══ DATA SHOWN

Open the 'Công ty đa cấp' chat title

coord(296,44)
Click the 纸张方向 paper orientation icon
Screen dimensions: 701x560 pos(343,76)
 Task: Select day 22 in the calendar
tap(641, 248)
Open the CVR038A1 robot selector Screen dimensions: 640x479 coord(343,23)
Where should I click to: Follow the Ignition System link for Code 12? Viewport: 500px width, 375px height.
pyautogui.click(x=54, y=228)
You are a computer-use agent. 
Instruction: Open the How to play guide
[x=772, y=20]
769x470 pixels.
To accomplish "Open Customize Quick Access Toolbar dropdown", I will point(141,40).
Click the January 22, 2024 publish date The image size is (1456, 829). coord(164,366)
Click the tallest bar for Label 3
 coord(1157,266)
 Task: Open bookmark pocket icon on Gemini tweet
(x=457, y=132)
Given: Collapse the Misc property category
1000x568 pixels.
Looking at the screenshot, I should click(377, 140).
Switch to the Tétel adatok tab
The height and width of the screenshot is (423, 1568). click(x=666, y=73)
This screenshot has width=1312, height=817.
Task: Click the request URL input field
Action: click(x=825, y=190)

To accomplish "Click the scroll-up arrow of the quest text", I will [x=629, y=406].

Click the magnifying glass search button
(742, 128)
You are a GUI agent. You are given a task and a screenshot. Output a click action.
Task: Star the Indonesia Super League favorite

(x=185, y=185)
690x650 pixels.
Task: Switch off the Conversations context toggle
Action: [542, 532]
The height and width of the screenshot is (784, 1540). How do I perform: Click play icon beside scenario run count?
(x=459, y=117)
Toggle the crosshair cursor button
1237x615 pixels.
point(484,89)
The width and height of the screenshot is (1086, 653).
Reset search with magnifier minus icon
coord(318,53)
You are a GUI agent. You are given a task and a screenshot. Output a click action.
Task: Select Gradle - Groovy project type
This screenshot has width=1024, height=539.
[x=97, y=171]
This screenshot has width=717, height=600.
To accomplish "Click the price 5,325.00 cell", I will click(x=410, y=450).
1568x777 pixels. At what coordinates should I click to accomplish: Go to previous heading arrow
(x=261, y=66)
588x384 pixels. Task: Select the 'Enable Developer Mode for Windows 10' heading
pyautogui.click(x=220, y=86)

════

- [TO DO]: Once you find the line containing "This screenshot has width=717, height=600.", copy it and every line after it through the end of the records, exactly and nothing else.

- [TASK OUTPUT]:
This screenshot has width=717, height=600.
To accomplish "Click the price 5,325.00 cell", I will click(x=410, y=450).
1568x777 pixels. At what coordinates should I click to accomplish: Go to previous heading arrow
(x=261, y=66)
588x384 pixels. Task: Select the 'Enable Developer Mode for Windows 10' heading
pyautogui.click(x=220, y=86)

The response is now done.